-- Supplied information follows --

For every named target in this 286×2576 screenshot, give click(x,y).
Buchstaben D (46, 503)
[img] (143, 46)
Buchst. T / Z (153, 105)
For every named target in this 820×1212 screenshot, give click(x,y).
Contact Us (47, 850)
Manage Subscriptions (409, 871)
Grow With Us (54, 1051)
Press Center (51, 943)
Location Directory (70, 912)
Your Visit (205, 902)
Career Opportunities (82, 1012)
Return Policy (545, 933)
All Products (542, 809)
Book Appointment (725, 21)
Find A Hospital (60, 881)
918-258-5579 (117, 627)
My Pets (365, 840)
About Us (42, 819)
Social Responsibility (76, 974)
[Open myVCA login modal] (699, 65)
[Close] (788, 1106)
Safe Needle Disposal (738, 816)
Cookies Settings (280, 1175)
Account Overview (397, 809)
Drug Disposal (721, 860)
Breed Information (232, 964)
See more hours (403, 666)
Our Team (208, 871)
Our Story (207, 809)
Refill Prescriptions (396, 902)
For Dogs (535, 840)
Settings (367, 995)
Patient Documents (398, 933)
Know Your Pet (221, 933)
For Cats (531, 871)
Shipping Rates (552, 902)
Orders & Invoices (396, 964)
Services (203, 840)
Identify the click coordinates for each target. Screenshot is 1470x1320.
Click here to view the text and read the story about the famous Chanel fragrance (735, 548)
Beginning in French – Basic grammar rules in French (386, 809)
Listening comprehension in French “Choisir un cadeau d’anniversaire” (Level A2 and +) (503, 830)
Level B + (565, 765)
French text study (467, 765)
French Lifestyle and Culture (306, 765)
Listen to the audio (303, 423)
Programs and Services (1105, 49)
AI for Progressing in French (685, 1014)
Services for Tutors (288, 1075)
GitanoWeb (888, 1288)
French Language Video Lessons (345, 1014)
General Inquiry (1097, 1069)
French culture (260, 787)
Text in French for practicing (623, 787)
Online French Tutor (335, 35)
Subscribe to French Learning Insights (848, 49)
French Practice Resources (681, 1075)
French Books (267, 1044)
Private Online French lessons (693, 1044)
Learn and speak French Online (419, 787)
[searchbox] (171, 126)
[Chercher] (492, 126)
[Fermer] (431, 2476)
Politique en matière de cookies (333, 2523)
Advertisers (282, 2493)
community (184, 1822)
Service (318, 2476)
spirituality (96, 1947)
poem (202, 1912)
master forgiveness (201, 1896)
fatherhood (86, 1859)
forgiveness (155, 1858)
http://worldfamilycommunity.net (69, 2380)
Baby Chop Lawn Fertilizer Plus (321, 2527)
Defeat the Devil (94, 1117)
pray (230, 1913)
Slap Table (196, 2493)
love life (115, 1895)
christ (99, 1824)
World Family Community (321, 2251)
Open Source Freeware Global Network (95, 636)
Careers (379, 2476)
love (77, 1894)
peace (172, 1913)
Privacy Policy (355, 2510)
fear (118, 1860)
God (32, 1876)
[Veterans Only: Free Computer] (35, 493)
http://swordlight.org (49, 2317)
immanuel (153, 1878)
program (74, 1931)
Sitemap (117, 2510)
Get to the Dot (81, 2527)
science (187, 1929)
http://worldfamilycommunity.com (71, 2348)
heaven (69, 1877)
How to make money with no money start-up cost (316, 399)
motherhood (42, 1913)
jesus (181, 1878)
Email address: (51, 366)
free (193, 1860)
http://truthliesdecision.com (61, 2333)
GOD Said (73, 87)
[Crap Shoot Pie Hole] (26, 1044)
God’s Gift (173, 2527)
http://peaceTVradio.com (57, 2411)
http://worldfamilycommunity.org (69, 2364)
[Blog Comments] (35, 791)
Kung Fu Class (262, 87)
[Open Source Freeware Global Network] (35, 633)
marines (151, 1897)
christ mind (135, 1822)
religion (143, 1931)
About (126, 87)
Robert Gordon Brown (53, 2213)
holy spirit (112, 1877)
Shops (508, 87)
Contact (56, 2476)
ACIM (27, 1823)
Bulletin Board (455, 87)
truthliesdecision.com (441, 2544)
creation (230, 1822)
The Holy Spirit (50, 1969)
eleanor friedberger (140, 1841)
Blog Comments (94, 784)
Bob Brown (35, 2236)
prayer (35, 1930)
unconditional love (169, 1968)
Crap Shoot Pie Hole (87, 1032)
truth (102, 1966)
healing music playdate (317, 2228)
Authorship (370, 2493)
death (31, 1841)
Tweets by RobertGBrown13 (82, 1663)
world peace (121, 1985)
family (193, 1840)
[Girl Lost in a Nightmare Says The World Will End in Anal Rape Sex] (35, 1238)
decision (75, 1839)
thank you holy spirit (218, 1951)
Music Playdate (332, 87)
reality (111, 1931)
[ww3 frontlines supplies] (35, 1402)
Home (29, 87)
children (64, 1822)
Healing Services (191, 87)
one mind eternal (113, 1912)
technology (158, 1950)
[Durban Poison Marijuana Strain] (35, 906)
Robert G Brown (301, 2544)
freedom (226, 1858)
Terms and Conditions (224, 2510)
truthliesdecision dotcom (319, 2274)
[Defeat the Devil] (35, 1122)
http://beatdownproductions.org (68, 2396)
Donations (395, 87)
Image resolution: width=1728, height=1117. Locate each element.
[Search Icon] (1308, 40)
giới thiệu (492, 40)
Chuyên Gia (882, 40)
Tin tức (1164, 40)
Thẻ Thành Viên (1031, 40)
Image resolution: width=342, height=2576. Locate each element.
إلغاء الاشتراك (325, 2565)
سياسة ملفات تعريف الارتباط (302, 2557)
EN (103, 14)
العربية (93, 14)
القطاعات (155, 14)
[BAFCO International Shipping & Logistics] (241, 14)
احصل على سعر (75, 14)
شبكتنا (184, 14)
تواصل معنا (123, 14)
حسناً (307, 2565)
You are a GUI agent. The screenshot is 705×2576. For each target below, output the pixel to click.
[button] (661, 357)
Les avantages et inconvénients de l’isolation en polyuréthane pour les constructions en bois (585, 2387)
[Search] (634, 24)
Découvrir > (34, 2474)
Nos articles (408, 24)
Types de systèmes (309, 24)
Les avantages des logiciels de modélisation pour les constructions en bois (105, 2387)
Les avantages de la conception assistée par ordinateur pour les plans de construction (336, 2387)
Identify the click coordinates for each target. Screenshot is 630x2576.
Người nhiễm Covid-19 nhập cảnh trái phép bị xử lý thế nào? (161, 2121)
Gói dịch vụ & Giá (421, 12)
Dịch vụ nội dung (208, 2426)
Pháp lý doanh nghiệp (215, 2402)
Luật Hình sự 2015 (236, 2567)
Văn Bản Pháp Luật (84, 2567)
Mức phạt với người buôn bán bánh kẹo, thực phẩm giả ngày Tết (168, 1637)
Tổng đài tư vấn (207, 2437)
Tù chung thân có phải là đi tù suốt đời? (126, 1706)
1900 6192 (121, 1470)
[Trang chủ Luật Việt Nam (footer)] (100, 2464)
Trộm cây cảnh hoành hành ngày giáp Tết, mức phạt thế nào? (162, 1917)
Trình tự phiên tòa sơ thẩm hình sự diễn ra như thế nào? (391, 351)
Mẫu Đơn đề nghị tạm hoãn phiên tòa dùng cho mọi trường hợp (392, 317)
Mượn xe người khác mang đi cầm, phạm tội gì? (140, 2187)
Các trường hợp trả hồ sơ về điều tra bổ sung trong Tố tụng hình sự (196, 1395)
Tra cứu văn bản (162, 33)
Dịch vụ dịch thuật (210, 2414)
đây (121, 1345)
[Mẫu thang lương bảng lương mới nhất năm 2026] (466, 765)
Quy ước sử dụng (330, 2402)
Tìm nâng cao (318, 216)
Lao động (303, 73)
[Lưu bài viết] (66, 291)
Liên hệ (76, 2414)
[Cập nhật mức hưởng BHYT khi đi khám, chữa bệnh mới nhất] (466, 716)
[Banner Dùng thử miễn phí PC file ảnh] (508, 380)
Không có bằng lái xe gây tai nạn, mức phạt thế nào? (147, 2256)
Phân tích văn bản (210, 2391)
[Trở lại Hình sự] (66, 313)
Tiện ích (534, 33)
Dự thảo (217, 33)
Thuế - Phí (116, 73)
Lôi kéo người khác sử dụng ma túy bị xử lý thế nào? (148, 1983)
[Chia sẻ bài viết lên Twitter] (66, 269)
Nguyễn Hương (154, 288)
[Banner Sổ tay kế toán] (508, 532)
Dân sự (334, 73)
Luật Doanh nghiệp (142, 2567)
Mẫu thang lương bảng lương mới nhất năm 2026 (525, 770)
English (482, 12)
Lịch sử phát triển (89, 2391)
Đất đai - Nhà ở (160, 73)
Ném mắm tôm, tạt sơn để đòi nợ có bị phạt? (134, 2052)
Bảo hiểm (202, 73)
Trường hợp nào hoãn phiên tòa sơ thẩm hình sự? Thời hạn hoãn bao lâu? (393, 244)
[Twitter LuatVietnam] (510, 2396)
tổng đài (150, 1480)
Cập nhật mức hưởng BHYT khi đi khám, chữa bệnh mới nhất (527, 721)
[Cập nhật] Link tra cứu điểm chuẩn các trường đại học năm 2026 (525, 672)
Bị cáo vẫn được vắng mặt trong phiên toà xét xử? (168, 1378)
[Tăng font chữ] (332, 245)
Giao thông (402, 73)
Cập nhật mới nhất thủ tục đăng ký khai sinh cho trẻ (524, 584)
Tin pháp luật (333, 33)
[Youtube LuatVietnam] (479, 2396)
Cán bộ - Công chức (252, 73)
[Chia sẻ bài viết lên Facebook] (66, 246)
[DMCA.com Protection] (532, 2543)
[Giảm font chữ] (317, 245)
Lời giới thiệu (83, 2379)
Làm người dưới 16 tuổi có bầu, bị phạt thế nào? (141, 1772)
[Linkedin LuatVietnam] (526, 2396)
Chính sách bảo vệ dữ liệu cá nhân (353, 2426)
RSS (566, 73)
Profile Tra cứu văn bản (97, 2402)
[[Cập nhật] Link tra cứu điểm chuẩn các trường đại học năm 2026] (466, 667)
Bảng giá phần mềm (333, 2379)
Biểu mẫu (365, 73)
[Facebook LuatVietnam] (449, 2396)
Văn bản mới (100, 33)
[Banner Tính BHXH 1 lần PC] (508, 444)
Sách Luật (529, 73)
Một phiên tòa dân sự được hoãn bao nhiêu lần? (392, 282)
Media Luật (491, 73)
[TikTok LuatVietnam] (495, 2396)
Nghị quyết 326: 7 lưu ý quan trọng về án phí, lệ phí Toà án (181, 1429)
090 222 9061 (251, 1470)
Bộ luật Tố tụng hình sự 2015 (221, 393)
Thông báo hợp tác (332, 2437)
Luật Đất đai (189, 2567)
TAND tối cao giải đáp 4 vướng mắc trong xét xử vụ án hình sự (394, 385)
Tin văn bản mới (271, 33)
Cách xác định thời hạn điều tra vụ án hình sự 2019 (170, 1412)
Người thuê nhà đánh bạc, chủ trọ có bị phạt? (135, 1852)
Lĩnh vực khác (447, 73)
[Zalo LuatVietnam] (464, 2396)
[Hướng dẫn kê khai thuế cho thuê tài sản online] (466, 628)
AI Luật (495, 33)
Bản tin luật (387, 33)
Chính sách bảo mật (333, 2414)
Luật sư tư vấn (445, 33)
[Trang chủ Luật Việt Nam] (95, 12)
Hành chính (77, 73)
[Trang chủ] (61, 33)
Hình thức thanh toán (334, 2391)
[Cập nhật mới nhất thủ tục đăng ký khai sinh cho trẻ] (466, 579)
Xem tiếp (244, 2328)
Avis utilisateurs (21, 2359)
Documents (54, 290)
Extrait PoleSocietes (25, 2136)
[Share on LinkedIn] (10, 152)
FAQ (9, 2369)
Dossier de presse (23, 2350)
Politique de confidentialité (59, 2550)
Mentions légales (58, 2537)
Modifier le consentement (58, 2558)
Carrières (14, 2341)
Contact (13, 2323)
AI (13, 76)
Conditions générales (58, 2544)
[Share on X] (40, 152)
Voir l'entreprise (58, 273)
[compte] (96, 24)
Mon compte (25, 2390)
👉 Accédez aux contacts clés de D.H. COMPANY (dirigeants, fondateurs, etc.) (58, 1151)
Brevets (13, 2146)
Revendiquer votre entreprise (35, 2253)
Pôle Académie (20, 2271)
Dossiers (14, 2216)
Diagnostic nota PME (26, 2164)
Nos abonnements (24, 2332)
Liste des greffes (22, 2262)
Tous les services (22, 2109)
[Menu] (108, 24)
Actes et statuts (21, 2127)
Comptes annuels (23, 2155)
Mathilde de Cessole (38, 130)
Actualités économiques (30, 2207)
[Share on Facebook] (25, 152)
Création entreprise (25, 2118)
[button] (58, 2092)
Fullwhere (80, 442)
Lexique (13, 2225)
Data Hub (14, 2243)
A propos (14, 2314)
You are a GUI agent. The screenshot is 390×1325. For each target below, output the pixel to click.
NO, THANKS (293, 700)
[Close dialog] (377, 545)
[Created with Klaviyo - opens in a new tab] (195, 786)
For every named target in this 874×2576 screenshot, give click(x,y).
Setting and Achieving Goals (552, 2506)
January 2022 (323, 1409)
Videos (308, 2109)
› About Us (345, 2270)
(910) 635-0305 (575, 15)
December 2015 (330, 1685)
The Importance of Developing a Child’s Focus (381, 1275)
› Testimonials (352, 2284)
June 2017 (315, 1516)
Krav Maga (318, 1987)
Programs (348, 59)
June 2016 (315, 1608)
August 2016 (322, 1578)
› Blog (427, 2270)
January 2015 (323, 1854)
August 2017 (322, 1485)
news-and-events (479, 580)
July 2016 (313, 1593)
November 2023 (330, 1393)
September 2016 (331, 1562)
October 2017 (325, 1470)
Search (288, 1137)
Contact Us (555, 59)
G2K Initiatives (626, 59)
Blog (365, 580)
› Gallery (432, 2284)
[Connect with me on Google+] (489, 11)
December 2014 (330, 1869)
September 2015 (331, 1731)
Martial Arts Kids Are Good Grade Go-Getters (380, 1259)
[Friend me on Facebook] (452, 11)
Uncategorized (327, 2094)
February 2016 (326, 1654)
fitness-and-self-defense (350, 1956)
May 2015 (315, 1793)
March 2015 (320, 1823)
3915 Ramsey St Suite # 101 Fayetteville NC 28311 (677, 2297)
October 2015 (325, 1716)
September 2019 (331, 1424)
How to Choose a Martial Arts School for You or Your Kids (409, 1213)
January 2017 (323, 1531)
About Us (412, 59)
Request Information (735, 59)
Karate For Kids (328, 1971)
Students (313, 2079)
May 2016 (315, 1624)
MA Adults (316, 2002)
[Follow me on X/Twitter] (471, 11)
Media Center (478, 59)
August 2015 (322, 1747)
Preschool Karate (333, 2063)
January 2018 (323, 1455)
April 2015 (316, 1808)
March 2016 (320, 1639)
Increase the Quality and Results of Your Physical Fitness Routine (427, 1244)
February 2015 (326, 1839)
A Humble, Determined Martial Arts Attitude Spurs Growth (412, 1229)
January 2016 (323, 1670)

-- Supplied information concluded --

Work order - Retype only the lines above between the line with "[Share on Facebook] (25, 152)" and the line with "August 2016 (322, 1578)", counting those two lines as well, and keep every character as it is.

Solved problem -
[Share on Facebook] (25, 152)
Création entreprise (25, 2118)
[button] (58, 2092)
Fullwhere (80, 442)
Lexique (13, 2225)
Data Hub (14, 2243)
A propos (14, 2314)
You are a GUI agent. The screenshot is 390×1325. For each target below, output the pixel to click.
NO, THANKS (293, 700)
[Close dialog] (377, 545)
[Created with Klaviyo - opens in a new tab] (195, 786)
For every named target in this 874×2576 screenshot, give click(x,y).
Setting and Achieving Goals (552, 2506)
January 2022 (323, 1409)
Videos (308, 2109)
› About Us (345, 2270)
(910) 635-0305 (575, 15)
December 2015 (330, 1685)
The Importance of Developing a Child’s Focus (381, 1275)
› Testimonials (352, 2284)
June 2017 (315, 1516)
Krav Maga (318, 1987)
Programs (348, 59)
June 2016 (315, 1608)
August 2016 (322, 1578)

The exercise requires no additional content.